Presidente del Comitato di Oslo della Società Dante Alighieri, 1993–1994
Silvano Roi è stato un insegnante, promotore culturale, educatore e formatore italiano. Ha dedicato gran parte della sua vita alla diffusione della lingua e della cultura italiana in Norvegia e, successivamente, allo sviluppo della Kinesiologia Educativa e del metodo Brain Gym® in Italia e all’estero.
Silvano Roi trascorse molti anni della sua vita a Oslo, dove divenne una figura di riferimento per numerosi norvegesi interessati alla lingua e alla cultura italiane.
Prima di fondare una propria scuola, insegnò nei corsi di lingua italiana organizzati dall’Istituto Italiano di Cultura di Oslo, allora situato in Tidemandsgate 5. Questa attività gli consentì di sviluppare una solida esperienza didattica e di entrare in contatto con un vasto pubblico di studenti e appassionati della cultura italiana.
Parallelamente partecipò attivamente alla vita associativa italiana in Norvegia, contribuendo alla promozione di iniziative culturali, incontri e attività di scambio tra i due Paesi.
Tra il 1993 e il 1994 fu presidente del Comitato di Oslo della Società Dante Alighieri, la cui attività era ospitata nella sede dell’Istituto Italiano di Cultura di Oslo, allora situato in Tidemandsgate 5.
Nel 1989 Silvano Roi fondò la Scuola d’Italiano di Oslo, situata a Bygdøy allé 68: un progetto destinato a diventare un importante punto di riferimento per l’insegnamento dell’italiano a Oslo.
La scuola nacque dalla convinzione che fosse necessario offrire un percorso strutturato e continuativo a chi desiderava apprendere la lingua italiana, sia per motivi culturali sia per ragioni professionali o familiari.
Roi ne fu fondatore, organizzatore e docente. Attraverso il suo lavoro contribuì alla formazione di numerose generazioni di studenti norvegesi. Insegnò la lingua italiana fino al 1996, anno in cui lasciò la Norvegia per rientrare in Italia.
Dopo il rientro in Italia, Silvano Roi intraprese un nuovo percorso professionale orientato alla crescita personale, all’apprendimento e allo sviluppo delle potenzialità umane.

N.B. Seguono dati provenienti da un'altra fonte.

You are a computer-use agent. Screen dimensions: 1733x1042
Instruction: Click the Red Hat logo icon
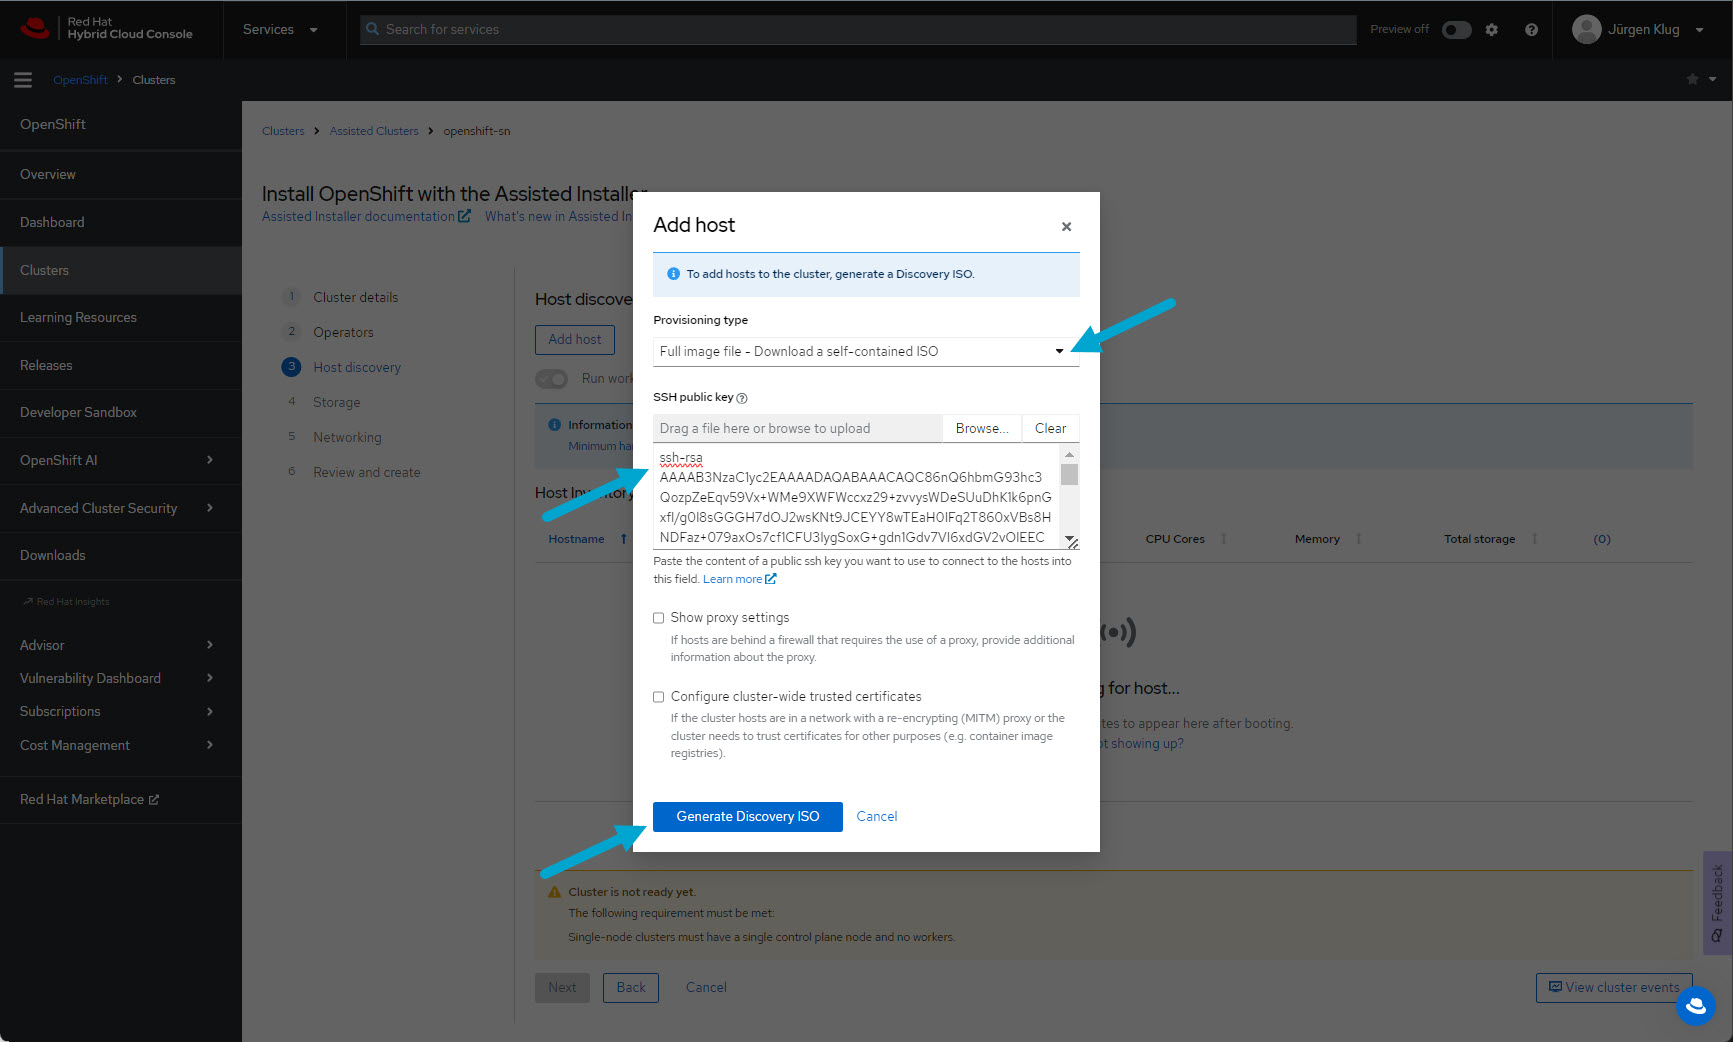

Si dedicò alla Kinesiologia Educativa e divenne uno dei principali promotori italiani del metodo Brain Gym®, sviluppato negli Stati Uniti da Paul Dennison.
Nel 2000 partecipò alla fondazione di Brain Gym Italia, contribuendo in modo determinante alla diffusione del metodo nel Paese. Per molti anni svolse attività di insegnamento, formazione e supervisione, formando educatori, insegnanti, operatori del benessere e professionisti dell’apprendimento.
Nel corso della sua carriera tenne corsi e seminari non solo in Italia, ma anche in altri Paesi europei e sudamericani. Era apprezzato per la capacità di integrare aspetti cognitivi, corporei ed emotivi nei processi di apprendimento e per il suo approccio profondamente umano alle relazioni e alla formazione.
Molti dei suoi allievi e collaboratori lo ricordano come un insegnante capace di stimolare la consapevolezza personale, l’autonomia e la fiducia nelle proprie capacità.
Nel 2020 pubblicò il libro La storia della luce che si vede con gli occhi chiusi, un racconto dedicato ai bambini, ma rivolto anche agli adulti, che affronta con semplicità e profondità il tema della salute.
Attraverso una narrazione delicata, Silvano Roi accompagna i più piccoli nello sviluppo della capacità di adattamento e nella comprensione dei concetti di salute e autoguarigione, mettendo al centro i comportamenti, le emozioni e la percezione della realtà interiore ed esteriore.
Silvano Roi è scomparso il 9 settembre 2021. La sua morte ha suscitato numerose testimonianze di affetto e riconoscenza sia in Italia sia all’estero.
La sua eredità si sviluppa lungo due direttrici principali: da un lato, il contributo dato alla diffusione della lingua e della cultura italiane in Norvegia, in particolare attraverso la Scuola d’Italiano di Oslo e la Società Dante Alighieri; dall’altro, il lavoro svolto nel campo della Kinesiologia Educativa e del Brain Gym®, attraverso il quale ha accompagnato migliaia di persone in percorsi di apprendimento, crescita personale e sviluppo delle proprie potenzialità.
La sua figura rappresenta un esempio di impegno costante nella costruzione di ponti tra culture diverse e nella valorizzazione dell’essere umano attraverso l’educazione, la conoscenza e la consapevolezza.